Are the white supremacist shooters mentally ill? The answer to this question rests on a foundation of observations and cultural assumptions. In reality, the term “mental illness” is an aspiration rather than a reality used by psychiatrists, who are indeed medical doctors and whose national association, the American Psychiatric Association, publishes the Diagnostic and Statistical Manual, the official system of diagnosis accepted by the insurance companies for reimbursement.

This use of the word "illness" is controversial and is based on the dualistic assumption that mental illness is separate from, but parallel to, physical illness, about which we know many of the causes. It is based on the “germ theory,” which searches for an underlying micro-cause. Mental illness is designed to characterize individuals’ dysfunctions and not those of society.

The DSM is not a compendium of illnesses or even known disorders. Adding and removing disorders have so far been more political than scientific. In reality, the paid-up members of the psychiatric association in the U.S. vote on each “disorder” that is added or subtracted from this bible, as most therapists refer colloquially and knowingly to the big book. It is largely culturally determined and may even be more analogous to the Bible than to a scientific publication. Nevertheless, most, if not all, therapists use it to receive third-party reimbursement because that is what pays the bills.

The DSM is a collection of clusters of so-called symptoms that tend to emerge together in individuals. They overlap quite a bit so that the process of diagnosis of “mental illness” is only descriptive and done by the elimination of other possible diagnoses. We do not know the causes of any of these “illnesses” and in recent years they have been demoted to “disorders” as a professional nod to this issue.

For example, social problems such as gun use, racism and misogyny are considered outside the bounds of psychology and instead the purview of culturally and socially focused disciplines, such as sociology, criminal justice and human rights (Bell, 2004). Many feminists have argued against this decontextualized version of mental illness, but, at this time, it remains officially endorsed.

In a much earlier diagnostic system, psychiatry used a mental illness called “draepetomania, defined as the irresistible impulse to run away from slavery." (White, 2002) Obviously, it has long since been removed as society changed and not as individual brains grew or were "cured." The question of how far mental illness should reach into cultural problems remains.

In the beginning years of feminist psychology, many women protested the diagnoses that applied only to women, such as hysteria, and some of them were finally removed from the Bible. They were seen to be a function of gender and not an illness at all, Freud notwithstanding (Chesler, 1972, Kaschak, 1992). By 1973, the lesbian and gay rights movement had lobbied the APA sufficiently so that homosexuality was removed as a diagnosis. This political process of enacting change continues to this day. Until we know more about individual pathology and can define it clearly, the categories will not be truly scientific.

Epigenetics is adding a new voice to the discussion of where the line is between social and psychological problems. From my perspective, there is no permanent line, as the context becomes self and the self, context for others. That is, influences on the brain/mind are multiple, complex and shifting.

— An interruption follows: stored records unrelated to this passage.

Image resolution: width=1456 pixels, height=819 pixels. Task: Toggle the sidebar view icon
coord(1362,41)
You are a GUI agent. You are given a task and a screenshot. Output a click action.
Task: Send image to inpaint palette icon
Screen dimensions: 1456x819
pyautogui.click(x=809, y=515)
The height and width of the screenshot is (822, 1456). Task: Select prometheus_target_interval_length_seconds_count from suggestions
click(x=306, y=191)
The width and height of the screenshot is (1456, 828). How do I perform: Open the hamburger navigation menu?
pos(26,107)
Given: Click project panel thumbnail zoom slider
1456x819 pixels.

Neuroscience is making some headway, as the technology becomes available, in understanding the “orders” and “disorders” of the brain, but psychiatry and psychology are far from being empirical sciences, as these professionals are observing problems that are strongly influenced by familial, social and cultural trends.

Even medication, the purview of the medical profession, is based upon observation, more precisely on educated trial and error. A patient with certain so-called symptoms is treated with a particular chemical cocktail. If it doesn’t work, then another is tried until something stops the pain. Stopping the psychological pain is then attributed to undoing a chemical imbalance of neurotransmitters such as serotonin or dopamine. The very idea of imbalance is almost pure conjecture. In fact, we do not know precisely what these medications do in the human brain-body.

Back to my original question. If you accept all the above caveats as given and want to stay inside the system of mental illness, then you can diagnose accordingly. According to the very system, these shooters are not mentally ill. That is, the problem is not theirs alone, but it is a cultural one, a societal one, which I have called STDs (Socially Transmitted Diseases). It is highly contagious and is thus far totally the behavior of young, white men who express racism and misogyny. Hatred is not a "mental illness."

We either change the paradigm or we recognize that these are not individual disorders, but are being intentionally perpetrated by those who have the cultural power to do so. Until that time, they are ethical, moral and cultural disorders and we should, therefore, look to cultural interventions as the “cure.”

Bibliography

Bell, C. Racism: A Mental Illness? (2004), Psychiatric Serv, 55:1343.
White, K. (2002). An introduction to the sociology of health and illness. SAGE. pp. 41-42.
Chesler, P. (1972, 2002). Women and Madness, St. Martin’s Press, New York.
Kaschak, E. (1992). Engendered Lives: A New Psychology of Women’s Experience, Basic Books, New York.